__To-do list__:
(a) Can you copy, word for word, the part of the tax speech starting at "Let's get real." and ending at "now paying nothing."?
(b) Could you rename "sidebar" to "navigation pane" in the records, starting at the line that contains "The image size is (463, 251)." and ending at the line that contains "will pyautogui.click(x=15, y=95).", and return only those lines with nothing else changed?

In 2010, we saw some wealthy people paying no Federal income tax--nothing. People with incomes of $500,000 to $1 million in 2010, 14,000 paid nothing, zero. Those earning over $1 million in 2010 who paid nothing were 4,000. Is that fair? It is outrageous that 4,000 people earning over $1 million paid absolutely nothing and 14,000 earning between $500,000 and $1 million of income paid absolutely nothing and our friends want to defend that system. Shocking.

Here is what is happening to so-called tax expenditures. We are now spending more money through the Tax Code than through all the appropriated accounts. Who are the big winners? The top 1 percent in income, on average, get a benefit of $255,000 a year by the so-called credits, deductions, exclusions, and preferences that are shot through the Tax Code. We have a little five-story building in the Cayman Islands that claims to be home to 18,000 companies. They all say they are doing business out of that little five-story building. Are they doing business out of that little building or are they doing monkey business out of that building? Eighteen thousand companies in a little five-story building in the Cayman Islands evading and avoiding the taxes due in the United States. Our friends on the other side say: No change. Shouldn't touch that. That is fair? I don't think so.

Let's get real. Let's get serious. Let's take on deficits and debt. Let's make certain everybody has a chance to contribute, including those who are at the top rungs who are now paying nothing.

I thank the Chair and yield the floor.

__Available records__:
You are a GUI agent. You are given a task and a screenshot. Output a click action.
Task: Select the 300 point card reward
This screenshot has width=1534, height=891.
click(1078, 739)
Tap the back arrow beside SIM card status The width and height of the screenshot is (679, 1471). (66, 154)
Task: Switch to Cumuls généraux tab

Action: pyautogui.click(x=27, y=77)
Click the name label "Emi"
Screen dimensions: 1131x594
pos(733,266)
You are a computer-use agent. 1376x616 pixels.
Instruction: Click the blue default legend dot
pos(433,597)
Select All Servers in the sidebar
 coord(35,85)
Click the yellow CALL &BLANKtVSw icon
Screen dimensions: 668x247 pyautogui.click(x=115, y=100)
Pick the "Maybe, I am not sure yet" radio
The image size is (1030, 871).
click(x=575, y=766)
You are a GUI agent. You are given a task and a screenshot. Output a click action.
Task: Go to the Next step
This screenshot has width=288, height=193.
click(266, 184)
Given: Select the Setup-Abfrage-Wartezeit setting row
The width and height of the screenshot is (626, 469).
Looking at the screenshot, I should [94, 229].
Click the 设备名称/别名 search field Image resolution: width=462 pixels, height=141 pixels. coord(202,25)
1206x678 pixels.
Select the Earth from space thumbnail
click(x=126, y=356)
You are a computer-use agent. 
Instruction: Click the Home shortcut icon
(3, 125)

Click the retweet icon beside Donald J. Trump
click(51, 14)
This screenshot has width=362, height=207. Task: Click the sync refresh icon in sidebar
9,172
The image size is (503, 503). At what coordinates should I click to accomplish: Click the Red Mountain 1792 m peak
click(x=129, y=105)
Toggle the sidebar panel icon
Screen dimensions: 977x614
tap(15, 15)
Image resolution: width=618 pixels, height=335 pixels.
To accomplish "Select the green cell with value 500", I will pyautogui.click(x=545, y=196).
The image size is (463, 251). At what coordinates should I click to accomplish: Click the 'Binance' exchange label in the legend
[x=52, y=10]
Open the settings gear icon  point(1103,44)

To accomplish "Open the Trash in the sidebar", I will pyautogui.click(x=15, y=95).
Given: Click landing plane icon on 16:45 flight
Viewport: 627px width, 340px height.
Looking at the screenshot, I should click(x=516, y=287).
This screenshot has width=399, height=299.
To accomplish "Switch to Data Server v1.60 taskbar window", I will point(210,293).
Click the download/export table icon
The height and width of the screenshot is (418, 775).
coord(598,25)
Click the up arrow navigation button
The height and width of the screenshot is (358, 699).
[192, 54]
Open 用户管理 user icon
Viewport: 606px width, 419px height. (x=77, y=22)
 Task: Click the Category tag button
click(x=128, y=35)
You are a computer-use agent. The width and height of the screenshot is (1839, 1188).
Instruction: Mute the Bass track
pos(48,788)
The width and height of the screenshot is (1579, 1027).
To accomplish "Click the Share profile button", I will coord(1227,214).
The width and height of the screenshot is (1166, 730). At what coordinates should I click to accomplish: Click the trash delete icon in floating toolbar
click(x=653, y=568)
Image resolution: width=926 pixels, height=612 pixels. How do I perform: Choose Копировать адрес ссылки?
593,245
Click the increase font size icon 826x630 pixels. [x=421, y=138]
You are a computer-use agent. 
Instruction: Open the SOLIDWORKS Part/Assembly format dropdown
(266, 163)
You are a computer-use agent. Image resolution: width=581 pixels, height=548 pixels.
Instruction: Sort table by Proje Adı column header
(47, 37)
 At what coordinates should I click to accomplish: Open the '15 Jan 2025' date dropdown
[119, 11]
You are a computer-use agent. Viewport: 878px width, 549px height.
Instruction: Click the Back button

__Expected outputs__:
(a)
Let's get real. Let's get serious. Let's take on deficits and debt. Let's make certain everybody has a chance to contribute, including those who are at the top rungs who are now paying nothing.

(b)
The image size is (463, 251). At what coordinates should I click to accomplish: Click the 'Binance' exchange label in the legend
[x=52, y=10]
Open the settings gear icon  point(1103,44)

To accomplish "Open the Trash in the navigation pane", I will pyautogui.click(x=15, y=95).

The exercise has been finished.